The headline of a June 30 briefing to top officials was stark: "Bin Ladin Planning High-Profile Attacks." The report stated that Bin Ladin operatives expected near-term attacks to have dramatic consequences of catastrophic proportions. That same day, Saudi Arabia declared its highest level of terror alert. Despite evidence of delays possibly caused by heightened U.S. security, the planning for attacks was continuing.
On July 2, the FBI Counterterrorism Division sent a message to federal agencies and state and local law enforcement agencies summarizing information regarding threats from Bin Ladin. It warned that there was an increased volume of threat reporting, indicating a potential for attacks against U.S. targets abroad from groups "aligned with or sympathetic to Usama Bin Ladin." Despite the general warnings, the message further stated, "The FBI has no information indicating a credible threat of terrorist attack in the United States." However, it went on to emphasize that the possibility of attack in the United States could not be discounted.

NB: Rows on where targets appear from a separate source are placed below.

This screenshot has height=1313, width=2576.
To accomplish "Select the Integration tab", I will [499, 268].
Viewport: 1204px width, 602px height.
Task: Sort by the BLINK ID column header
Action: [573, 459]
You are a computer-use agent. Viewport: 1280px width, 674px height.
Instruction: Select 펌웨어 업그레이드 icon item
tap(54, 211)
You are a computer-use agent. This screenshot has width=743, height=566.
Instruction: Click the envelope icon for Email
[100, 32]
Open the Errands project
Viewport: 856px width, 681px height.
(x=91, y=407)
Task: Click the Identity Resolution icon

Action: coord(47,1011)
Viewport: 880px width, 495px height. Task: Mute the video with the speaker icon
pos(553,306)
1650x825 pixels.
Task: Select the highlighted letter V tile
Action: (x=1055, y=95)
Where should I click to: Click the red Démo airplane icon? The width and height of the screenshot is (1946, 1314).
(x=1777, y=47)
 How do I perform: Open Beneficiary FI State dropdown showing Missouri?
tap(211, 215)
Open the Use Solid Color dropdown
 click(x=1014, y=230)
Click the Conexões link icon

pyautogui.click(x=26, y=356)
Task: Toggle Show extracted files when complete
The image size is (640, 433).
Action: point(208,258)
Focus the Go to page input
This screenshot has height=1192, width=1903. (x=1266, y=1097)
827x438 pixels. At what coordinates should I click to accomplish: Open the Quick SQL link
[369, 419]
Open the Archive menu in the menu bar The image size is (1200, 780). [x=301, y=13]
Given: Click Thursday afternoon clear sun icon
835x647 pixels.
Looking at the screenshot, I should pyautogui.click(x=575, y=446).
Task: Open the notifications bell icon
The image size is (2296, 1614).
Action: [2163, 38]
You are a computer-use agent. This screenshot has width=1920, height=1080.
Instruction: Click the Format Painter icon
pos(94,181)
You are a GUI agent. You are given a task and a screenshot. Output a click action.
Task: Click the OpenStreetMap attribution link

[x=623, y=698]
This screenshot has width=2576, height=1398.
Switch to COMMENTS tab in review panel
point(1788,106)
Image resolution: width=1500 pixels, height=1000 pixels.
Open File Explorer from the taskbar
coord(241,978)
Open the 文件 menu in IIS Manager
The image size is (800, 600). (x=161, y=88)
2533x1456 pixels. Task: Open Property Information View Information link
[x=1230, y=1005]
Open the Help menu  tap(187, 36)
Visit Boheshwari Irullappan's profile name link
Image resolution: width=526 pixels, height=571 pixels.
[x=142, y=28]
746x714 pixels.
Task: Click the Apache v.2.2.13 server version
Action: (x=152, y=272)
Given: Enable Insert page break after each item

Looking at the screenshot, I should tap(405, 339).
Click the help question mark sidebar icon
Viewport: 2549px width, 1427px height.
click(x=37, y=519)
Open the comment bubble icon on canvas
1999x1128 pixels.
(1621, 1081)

It also noted that the July 4 holiday might heighten the threats. The report asked recipients to "exercise extreme vigilance" and "report suspicious activities" to the FBI. It did not suggest specific actions that they should take to prevent attacks.
In hindsight, a cogent question to consider is whether expanding the warning outside official channels to a broader public audience might have successfully prevented the 9-11 plot.
Once the decision is made to move fully to “Prevention,” an expanded public warning can serve to either potentially disrupt or delay a terrorist attack. Maximizing awareness through public warning—raising the HSAS protective condition to orange for a threatened sector or region, for instance—may well have the desired affect of delaying an attack; but if crafted thoughtfully and deliberately, expanded awareness could also physically disrupt an attack if it leads to the arrest of one or more operatives in a terrorist network.